Wer passt sich wem an? Wer gibt die Tonart beim Sex an? Gemeinhin - ja, spätestens seit dem Kinohit "Fifty Shades of Grey" fand ein Paradigmenwechsel statt. Sadomasochistische Unterwerfungsrituale ebenso wie Erniedrigungsund Züchtigungsspiele sind mehr als nur gesellschaftsfähig geworden. Also ganz ehrlich, ich finde diesen Hype um einen Kinokassenschlager mehr als verdächtig. Die Folge: In den biedersten Haushalten sind nun gleichsam zwischen Werkzeugkasten und Schmuckkassette ein persönliches Peitschensortiment und vielleicht noch Masken, Reizwäsche, Handschellen und Seile für Bondage-Spiele. Das Sextoy-Set befindet sich zwischen Erste-Hilfe-Kasten und Tresor. In der Fernsehwerbung werden wie Deko-Objekte aussehende Dildos selbst zu Zeiten angepriesen, wenn Kinder zuschauen können. Man steht zu seinen gewagten Gelüsten, ergeht sich in Dirty Talk, Pärchentausch oder dient seiner Frau als Sklave. Es gehört schon fast dazu, auf Fetischismus, Auspeitschen und Fesseln zu stehen, alles andere wäre Blümchensex.
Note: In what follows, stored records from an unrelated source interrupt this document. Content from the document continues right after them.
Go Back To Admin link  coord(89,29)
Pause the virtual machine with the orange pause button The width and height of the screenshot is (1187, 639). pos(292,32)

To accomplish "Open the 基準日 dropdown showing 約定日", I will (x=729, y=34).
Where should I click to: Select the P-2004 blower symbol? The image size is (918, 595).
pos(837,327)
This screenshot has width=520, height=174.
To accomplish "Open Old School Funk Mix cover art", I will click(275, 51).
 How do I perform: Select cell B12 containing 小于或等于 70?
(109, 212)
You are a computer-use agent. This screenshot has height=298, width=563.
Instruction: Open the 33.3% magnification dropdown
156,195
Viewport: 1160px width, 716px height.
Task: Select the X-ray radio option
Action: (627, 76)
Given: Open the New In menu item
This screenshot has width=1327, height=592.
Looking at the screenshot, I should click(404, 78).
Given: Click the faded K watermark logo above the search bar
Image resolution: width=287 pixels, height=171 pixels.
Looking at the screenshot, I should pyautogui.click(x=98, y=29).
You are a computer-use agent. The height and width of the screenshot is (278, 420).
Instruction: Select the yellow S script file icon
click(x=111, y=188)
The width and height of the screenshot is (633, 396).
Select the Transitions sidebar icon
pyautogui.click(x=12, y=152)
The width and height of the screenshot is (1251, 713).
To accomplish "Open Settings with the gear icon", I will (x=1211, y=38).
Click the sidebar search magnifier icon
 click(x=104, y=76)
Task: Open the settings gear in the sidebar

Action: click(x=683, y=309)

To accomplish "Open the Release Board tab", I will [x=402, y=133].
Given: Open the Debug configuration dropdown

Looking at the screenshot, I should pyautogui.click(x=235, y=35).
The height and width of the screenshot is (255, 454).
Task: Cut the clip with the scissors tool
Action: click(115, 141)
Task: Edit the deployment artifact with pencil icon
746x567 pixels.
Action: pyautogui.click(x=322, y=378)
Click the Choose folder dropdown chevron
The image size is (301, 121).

Meiner Klientin Sabina erging es ähnlich, als ihr Lebensgefährte Anton auf einmal von ihr wollte, dass sie sich schon als standardisiertes Vorspiel der Fellatio hingab. In ihrer Psychotherapiesitzung sagt Sabina:

"Muss ich das denn jedes Mal schon aus Liebe tun?" Und dass sie es zwar sinnlich finde, zur Einstimmung mit Lippen und Zunge ihren Liebsten zu verwöhnen und seine Wollust zu steigern, aber doch nicht immer! Jetzt gehe Anton aber schon davon aus, dass es jedes Mal so sei. So weit, so gut, wenn, ja wenn sie das auch wirklich will. Allerdings setzt Anton Sabina mit Argumenten moralisch und psychologisch unter Druck: Einmal behauptet er, wenn sie einmal keinen Oralsex haben, dass sie ihn damit bestrafen wolle. Und das andere Mal sagt er, dass der verjüngende Wirkstoff Spermidin laut wissenschaftlicher Forschung im Sperma enthalten sei. Spermidin wird auch aus Weizenkleie gewonnen und für Nahrungsergänzungsmittel eingesetzt. Somit tue er ihr einen Gefallen, wenn er sie zum Schlucken von Samenflüssigkeit bewege. Soll das heißen, dass Sabina sich gegen Antons subtile Gesundheitsförderung auflehnt? Keineswegs!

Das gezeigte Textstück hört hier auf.